O problema da falta de habitação que atinge Taciana e seus vizinhos nasceu junto ao Recife, que precisou dar conta de toda população de Olinda quando holandeses atearam fogo na cidade em 1631 - e parece seguir até hoje. Segundo último Plano Local de Habitação de Interesse Social da Prefeitura do Recife, o déficit por moradia da cidade era de 71.160 casas em 2017. Entre esse número, 4.725 casas eram consideradas precárias, rústicas ou improvisadas. "O ideal, se fosse possível, seria construir as casas nas próprias comunidades. Mas no Recife não tem mais esse espaço; as comunidades estão densas, é difícil consolidar principalmente as palafitas, além do valor da terra também ser alto, e por isso há esse movimento de colocar em prédios", explicou Socorro.
A reportagem do JC contatou o Ministério de Desenvolvimento Regional (MDR), que não enviou resposta até o horário desta publicação. O espaço está aberto para esclarecimentos. A Caixa, por sua vez, disse que os critérios de seleção cabem à Prefeitura do Recife, e não enviou nota à reportagem.

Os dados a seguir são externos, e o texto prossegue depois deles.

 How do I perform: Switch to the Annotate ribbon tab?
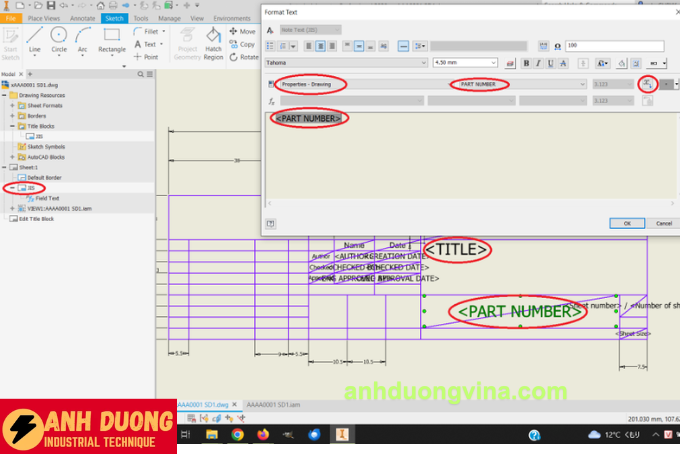click(83, 18)
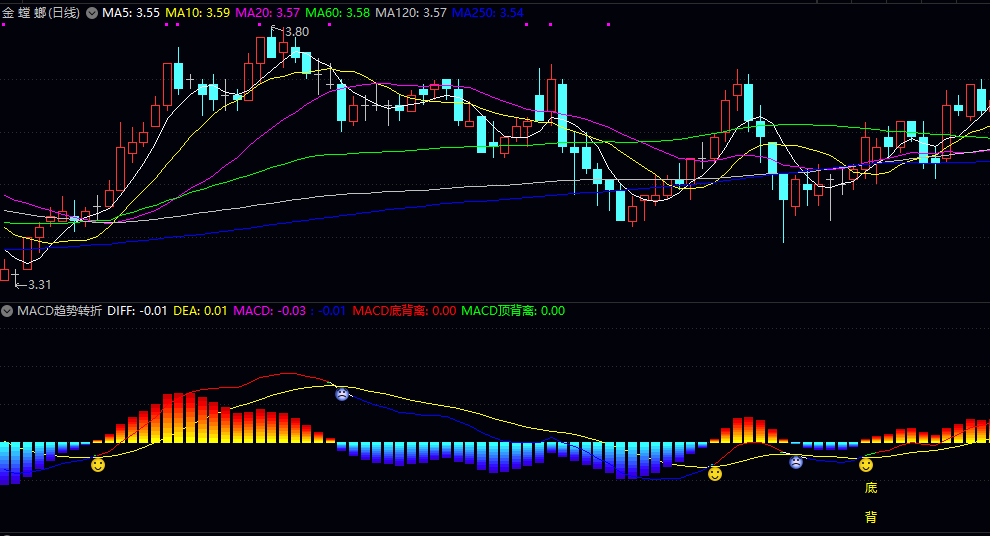Click the MACD趋势转折 indicator name

pos(59,311)
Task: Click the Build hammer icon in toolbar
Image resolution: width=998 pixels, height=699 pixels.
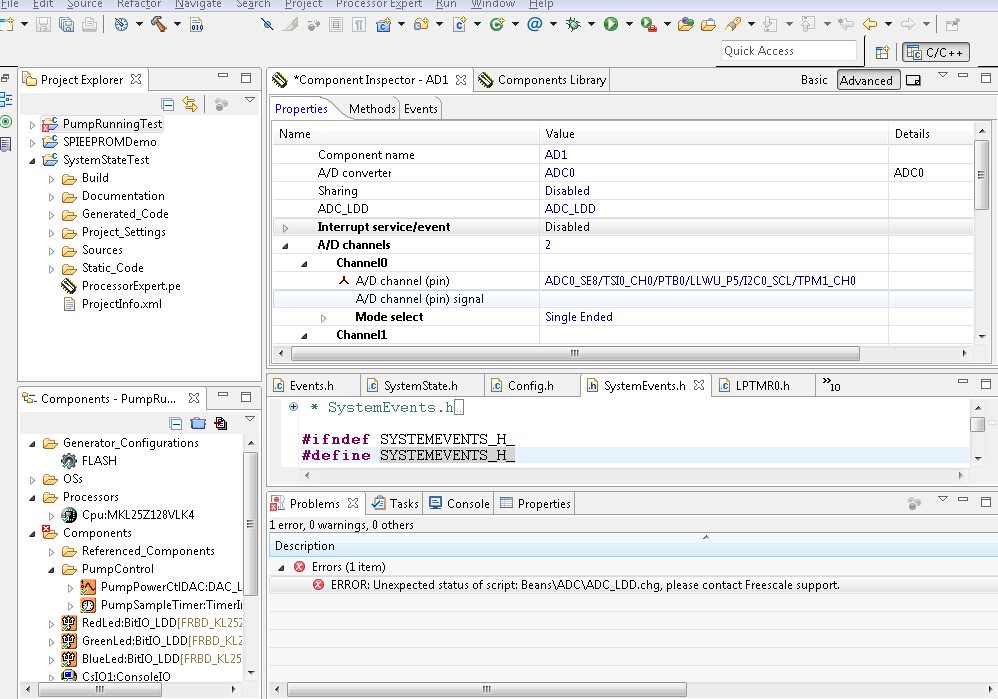Action: click(x=158, y=24)
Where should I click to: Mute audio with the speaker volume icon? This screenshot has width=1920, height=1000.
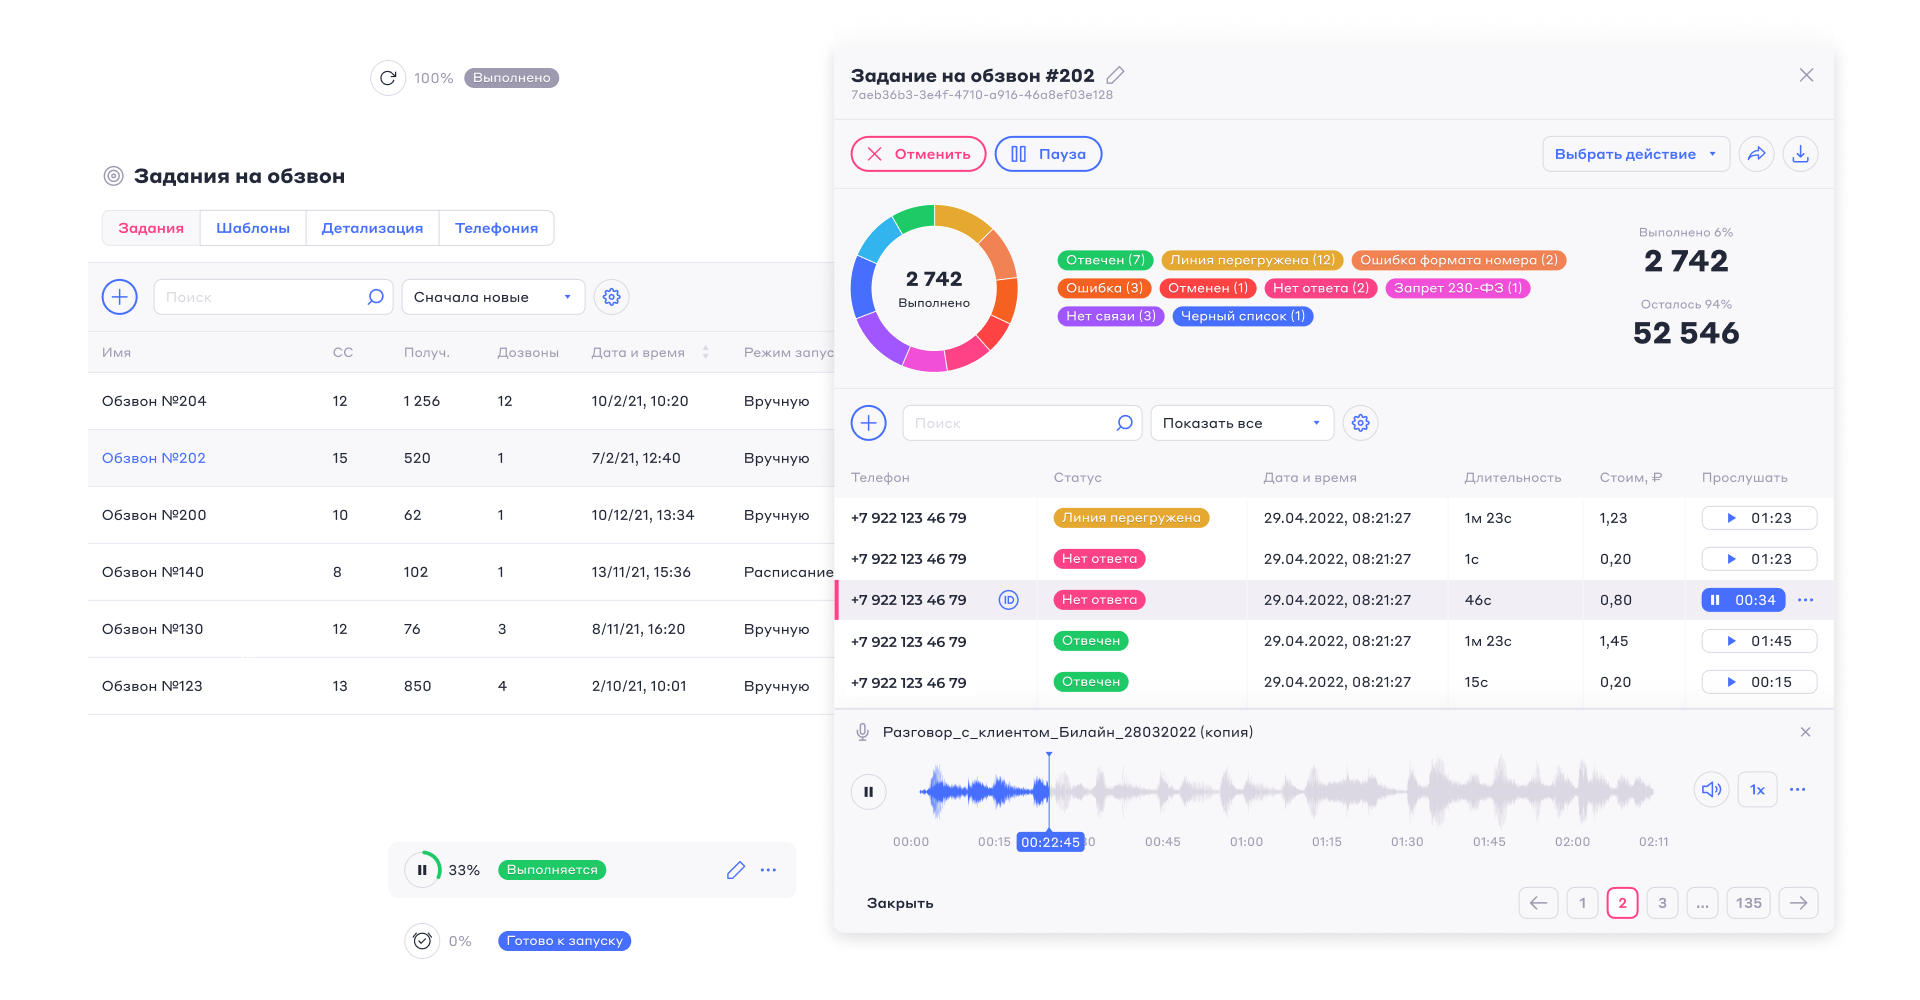coord(1712,790)
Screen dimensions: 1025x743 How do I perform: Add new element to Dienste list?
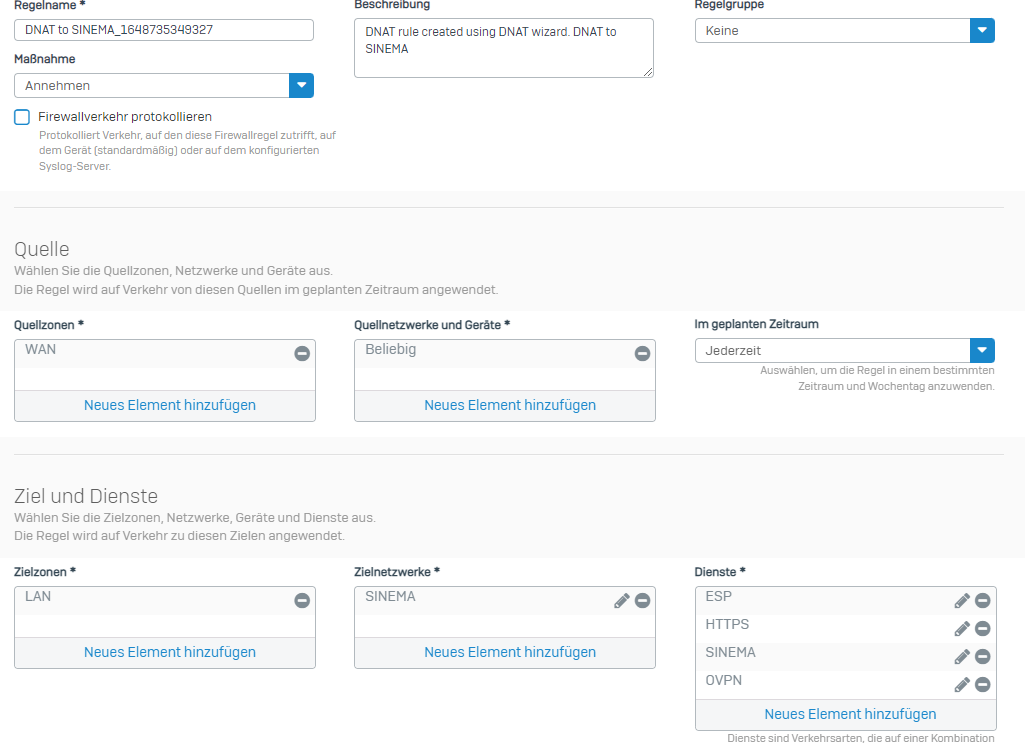850,714
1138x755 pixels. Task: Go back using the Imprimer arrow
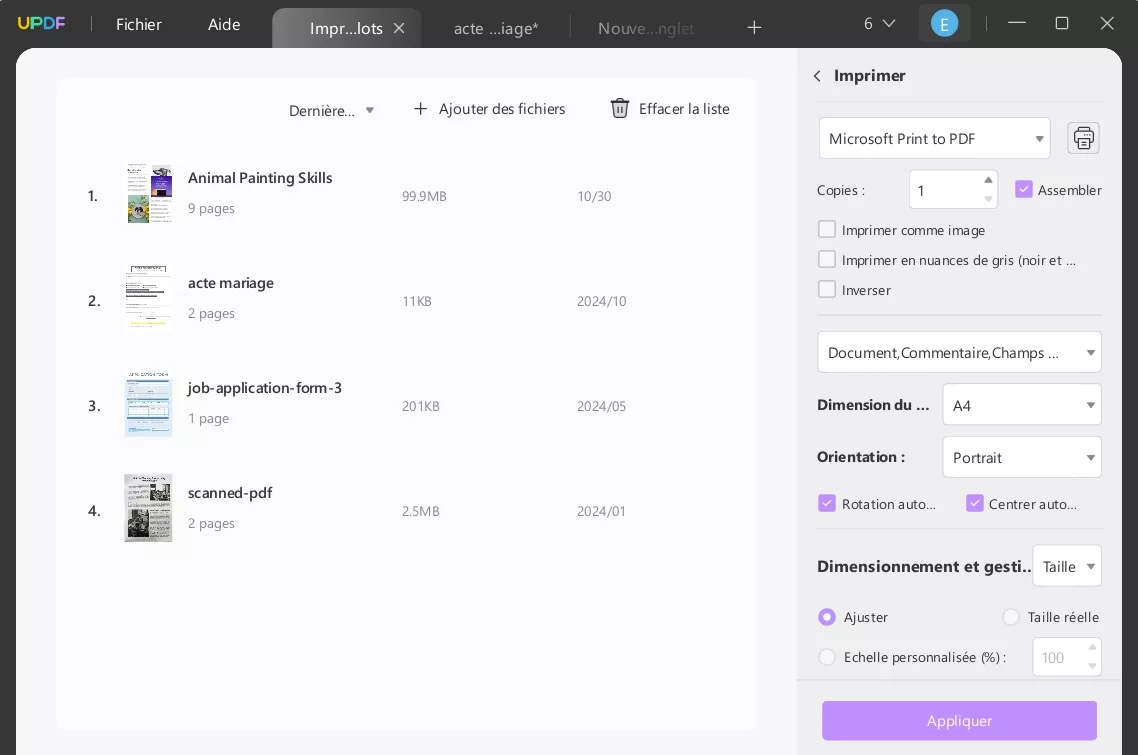(x=817, y=76)
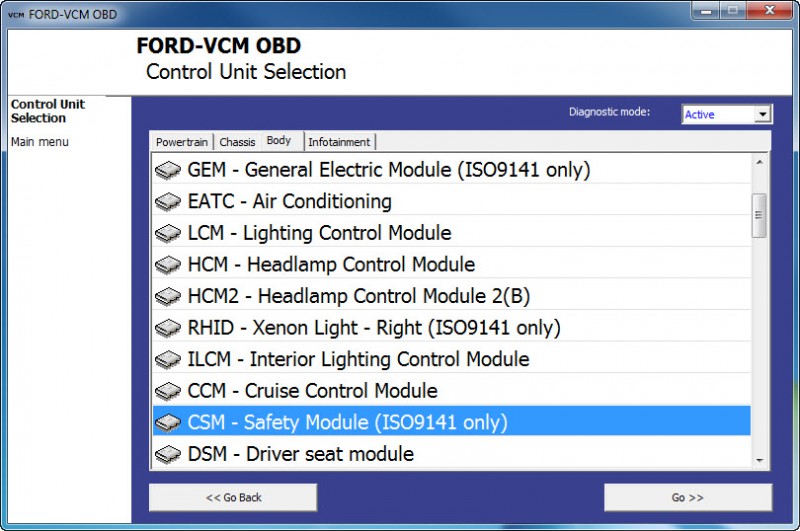This screenshot has width=800, height=531.
Task: Click the scrollbar down arrow in module list
Action: pos(760,460)
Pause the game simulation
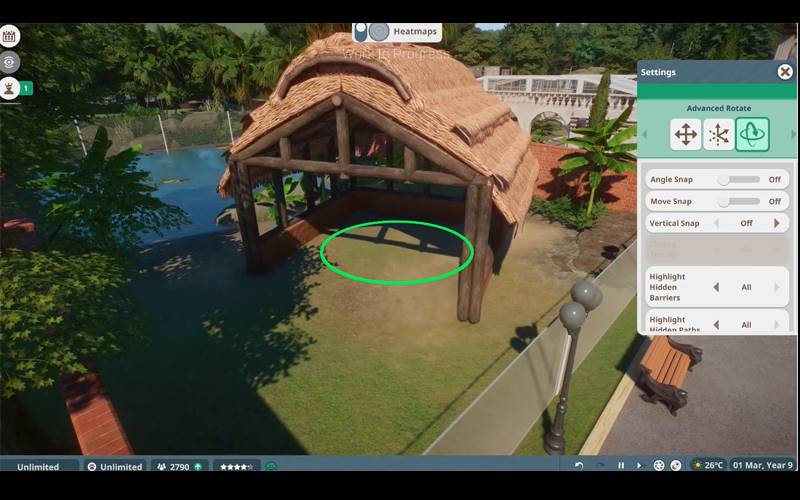The image size is (800, 500). [x=621, y=466]
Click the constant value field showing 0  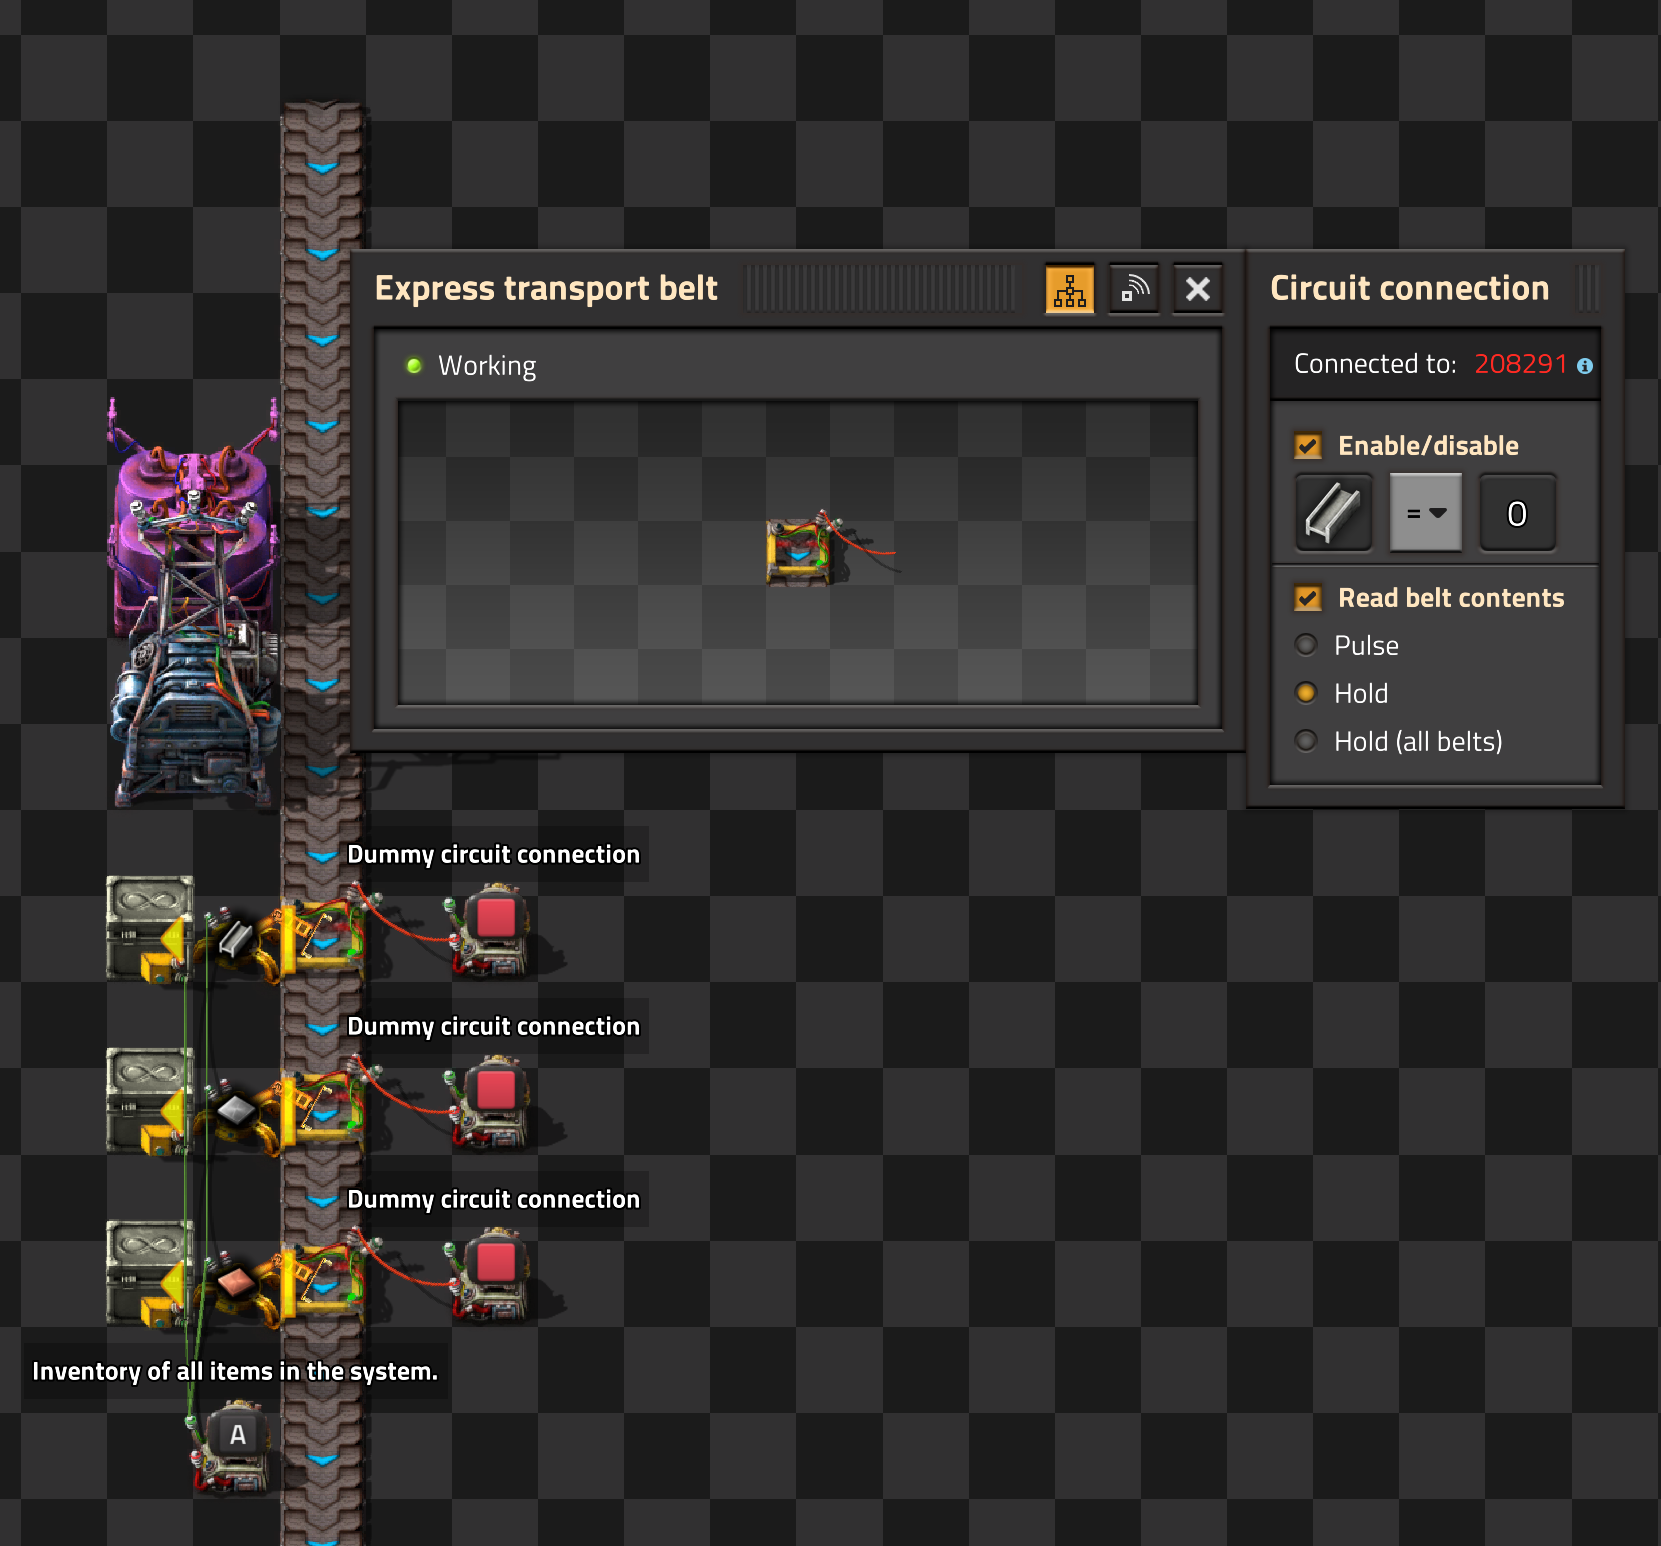[x=1516, y=513]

Já a Autarquia de Urbanização do Recife (URB) informou que foram enviadas à Caixa 600 famílias residentes nas áreas de palafitas próximas aos Habitacionais Encanta Moça I e II e outras 200 - para caso as primeiras não cumpram as exigências do Cadastro Único para Programas Sociais do Governo Federal (CadÚnico). "No momento, a URB está convocando as famílias que apresentaram pendências no cadastro junto à Caixa para que elas providenciem os documentos necessários. Já as questões referentes aos prazos e ao orçamento da obra são de responsabilidade da Caixa", disse.